Publications

Mechanisms specifying amniotic ectoderm and surface ectoderm are unresolved in humans due to their close similarities in expression patterns and signal requirements. This lack of knowledge hinders the development of protocols to accurately model human embryogenesis. Here, we developed a human pluripotent stem cell model to investigate the divergence between amniotic and surface ectoderms. In the established culture system, cells differentiated into functional amnioblast-like cells. Single-cell RNA sequencing analyses of amnioblast differentiation revealed an intermediate cell state with enhanced surface ectoderm gene expression. Furthermore, when the differentiation started at the confluent condition, cells retained the expression profile of surface ectoderm. Collectively, we propose that human amniotic ectoderm and surface ectoderm are specified along a common nonneural ectoderm trajectory based on cell density. Our culture system also generated extraembryonic mesoderm-like cells from the primed pluripotent state. Together, this study provides an integrative understanding of the human nonneural ectoderm development and a model for embryonic and extraembryonic human development around gastrulation.

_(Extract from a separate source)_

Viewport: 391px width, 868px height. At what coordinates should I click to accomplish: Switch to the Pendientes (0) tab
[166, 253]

An overview on the molecular and metabolic mechanisms behind individual cell differences in developmental timing in the segmentation clock and the central nervous system.

In preprint

The spinal cord receives input from peripheral sensory neurons and controls motor output by regulating muscle innervating motor neurons. These functions are carried out by neural circuits comprising molecularly distinct neuronal subtypes generated in a characteristic spatiotemporal arrangement from progenitors in the embryonic neural tube. To gain insight into the diversity and complexity of cells in the developing human neural tube, we used single-cell mRNA sequencing to profile cervical and thoracic regions in four human embryos of Carnegie stages (CS) CS12, CS14, CS17 and CS19 from gestational weeks 4-7. Analysis of progenitor and neuronal populations from the neural tube and dorsal root ganglia identified dozens of distinct cell types and facilitated the reconstruction of the differentiation pathways of specific neuronal subtypes. Comparison with mouse revealed overall similarity of mammalian neural tube development while highlighting some human-specific features. These data provide a catalogue of gene expression and cell type identity in the human neural tube that will support future studies of sensory and motor control systems. The data can be explored at https://shiny.crick.ac.uk/scviewer/neuraltube/.

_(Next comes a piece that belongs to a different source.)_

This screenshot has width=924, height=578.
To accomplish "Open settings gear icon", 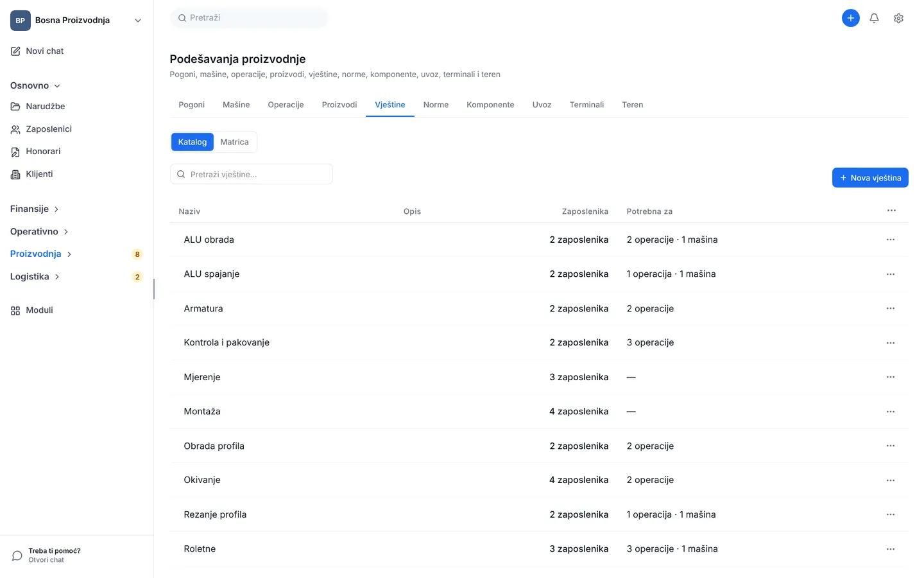I will (x=898, y=18).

Time is inherent to biological processes. It determines the order of events and the speed at which they take place. However, we still need to refine approaches to measure the course of time in biological systems and understand what controls the pace of development. Here, we argue that the comparison of biological processes across species provides molecular insight into the timekeeping mechanisms in biology. We discuss recent findings and the open questions in the field and highlight the use of systems as tools to investigate cell-autonomous control as well as the coordination of temporal mechanisms within tissues. Further, we discuss the relevance of studying tempo for tissue transplantation, homeostasis and lifespan.

Although many molecular mechanisms controlling developmental processes are evolutionarily conserved, the speed at which the embryo develops can vary substantially between species. For example, the same genetic program, comprising sequential changes in transcriptional states, governs the differentiation of motor neurons in mouse and human, but the tempo at which it operates differs between species. Using in vitro directed differentiation of embryonic stem cells to motor neurons, we show that the program runs more than twice as fast in mouse as in human. This is not due to differences in signaling, nor the genomic sequence of genes or their regulatory elements. Instead, there is an approximately two-fold increase in protein stability and cell cycle duration in human cells compared with mouse cells. This can account for the slower pace of human development and suggests that differences in protein turnover play a role in interspecies differences in developmental tempo.

The Notch signalling pathway plays fundamental roles in diverse developmental processes in metazoans, where it is important in driving cell fate and directing differentiation of various cell types. However, we still have limited knowledge about the role of Notch in early preimplantation stages of mammalian development, or how it interacts with other signalling pathways active at these stages such as Hippo. By using genetic and pharmacological tools in vivo, together with image analysis of single embryos and pluripotent cell culture, we have found that Notch is active from the 4-cell stage. Transcriptomic analysis in single morula identified novel Notch targets, such as early naïve pluripotency markers or transcriptional repressors such as TLE4. Our results reveal a previously undescribed role for Notch in driving transitions during the gradual loss of potency that takes place in the early mouse embryo prior to the first lineage decisions.